COVID-19 has illuminated in the most vicious way possible that our economy runs on an engine of inequality and white supremacy. When I first saw the map of how COVID-19 has impacted Oakland, where I live, I couldn’t help but notice the striking similarities with two other maps that I know too well; Oakland’s 1937 Redlining map and Oakland’s 2021 CalEnviroscreen map.
We are witnessing the undeniable effects of racism.
Low-income people of color are the most vulnerable to the devastating impacts of the pandemic, due overwhelmingly to decades of housing segregation, community disinvestment, lower access to quality healthcare and transportation, among other underlying conditions. Redlining is a practice that intentionally restricted investment in parts of American cities based largely on the race of the people that lived there, and disenfranchisement allowed polluting facilities like freeways to be located in communities of color, sealing the fate of low-income families of color to live near activities deemed detrimental to human life. The concentration of poverty and pollution in communities of color resulted in all too predictable deaths at the hands of a disease that attacks the respiratory system.
Another all too predictable outcome of this pandemic is the crippling economic impact it is having on low-income people of color, particularly women of color. Millions of people have lost their jobs, fallen into poverty, and risk becoming homeless due to mounting rent, mortgage, and utility debt. The ongoing global health crisis and economic collapse have revealed to the general public what racial justice advocates have known for a long time: our economic system is fundamentally and profoundly broken. The structural racism that puts people of color at a disadvantage came from deliberate policy choices, and it will take deliberate policy choices to fix it.
In recent years the California state government has taken discrete steps to resolve and atone for past racist policies such as establishing a Task Force to develop reparations proposals for African Americans or committing state agencies and organizations to take action to promote racial equity. But there has not yet been a holistic effort to dismantle the racism that pervades in our state’s policies, nor have we dedicated government-wide efforts to prioritize racial equity and ensure that all future policies are anti-racist.
Greenlining’s work over the last three decades has shown us that racial equity will not just “happen.” It will be created with intentional, decisive, immediate action. We must confront systemic racism at its root and build enduring, transformative new solutions.
SB 17, authored by Sen. Richard Pan is our opportunity to make equity real in California. SB 17 establishes the Office of Racial Equity and the Racial Equity Advisory and Accountability Council. Establishing an Office of Racial Equity will help the state practice equity -- turning our commitment into actionable equity strategies in our immediate response to the COVID-19 crisis, our recovery efforts, and as the world reshapes the global economy. The bill also publicly declares that racism is a public health crisis.
Addressing the root causes of structural racism across agencies means equity must be core to the framework for action within governmental departments. Developing a strong, cross-agency equity framework and strategy is essential to put California on a meaningful and effective path for success.
SB 17 recently passed out of the Senate and heads to the Assembly for consideration. In tandem, the joint Assembly/Senate budget plan includes: $588,000 to establish a Chief Equity Officer to create a more inclusive, respectful, and equitable state workplace and $10 million to establish the Office of Racial Equity.
This funding allocation helps build the long-term infrastructure to practice racial equity in the state by working in conjunction with the Administration’s proposal to establish a Chief Equity Officer, as well as with several other legislative proposals currently being considered and existing processes and initiatives. It is imperative that we work to support the health and well-being of our most historically vulnerable Californians.

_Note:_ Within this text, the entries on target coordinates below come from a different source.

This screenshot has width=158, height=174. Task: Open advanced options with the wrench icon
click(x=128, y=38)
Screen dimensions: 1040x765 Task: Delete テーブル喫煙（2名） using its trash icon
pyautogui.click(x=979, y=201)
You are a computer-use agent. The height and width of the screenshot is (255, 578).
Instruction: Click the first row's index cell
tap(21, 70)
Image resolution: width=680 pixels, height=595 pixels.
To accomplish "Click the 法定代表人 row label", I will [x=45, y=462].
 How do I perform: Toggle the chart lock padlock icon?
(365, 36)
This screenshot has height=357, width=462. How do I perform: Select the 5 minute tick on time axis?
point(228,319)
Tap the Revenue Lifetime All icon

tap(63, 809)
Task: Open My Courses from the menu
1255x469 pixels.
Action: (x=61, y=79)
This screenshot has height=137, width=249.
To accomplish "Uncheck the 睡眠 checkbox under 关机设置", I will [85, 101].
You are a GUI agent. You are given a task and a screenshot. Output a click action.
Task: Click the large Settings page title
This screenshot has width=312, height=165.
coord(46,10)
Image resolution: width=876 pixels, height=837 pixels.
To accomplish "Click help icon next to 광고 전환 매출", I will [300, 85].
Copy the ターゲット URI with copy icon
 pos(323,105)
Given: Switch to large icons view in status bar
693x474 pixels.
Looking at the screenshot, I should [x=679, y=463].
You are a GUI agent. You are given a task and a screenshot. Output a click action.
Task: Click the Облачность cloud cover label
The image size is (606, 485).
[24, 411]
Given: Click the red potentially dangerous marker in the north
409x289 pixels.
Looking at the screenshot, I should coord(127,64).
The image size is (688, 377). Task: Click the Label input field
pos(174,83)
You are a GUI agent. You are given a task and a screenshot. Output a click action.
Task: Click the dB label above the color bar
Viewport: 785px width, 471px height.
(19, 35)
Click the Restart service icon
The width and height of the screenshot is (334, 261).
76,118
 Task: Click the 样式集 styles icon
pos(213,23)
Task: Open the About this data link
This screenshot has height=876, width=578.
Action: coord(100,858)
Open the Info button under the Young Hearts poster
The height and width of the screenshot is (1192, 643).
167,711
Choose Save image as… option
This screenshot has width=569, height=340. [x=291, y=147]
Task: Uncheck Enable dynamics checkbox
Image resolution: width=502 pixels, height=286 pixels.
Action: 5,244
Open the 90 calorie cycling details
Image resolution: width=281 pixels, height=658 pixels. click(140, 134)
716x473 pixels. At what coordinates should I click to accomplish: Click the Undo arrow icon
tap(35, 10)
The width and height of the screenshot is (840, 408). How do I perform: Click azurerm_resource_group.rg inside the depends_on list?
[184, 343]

Greenlining applauds the Senate and Assembly for making this commitment to investing in racial equity and urges Governor Newsom to adopt these budget proposals and include this critical investment in his final budget.
Instilling equity in our work means learning from the past to make the future better for all and especially for those who have been traditionally left out. Equity binds us together to make us strong and resilient. Getting it wrong on equity as we move forward will only create new problems and injustices. Ignoring the root causes of our current health and economic crises leaves us vulnerable to the next crisis. Our vulnerability ends only when all members of our ecosystem -- people and planet -- are strengthened, and we radically meet the needs and priorities of the most vulnerable among us. California must approve and fund SB 17.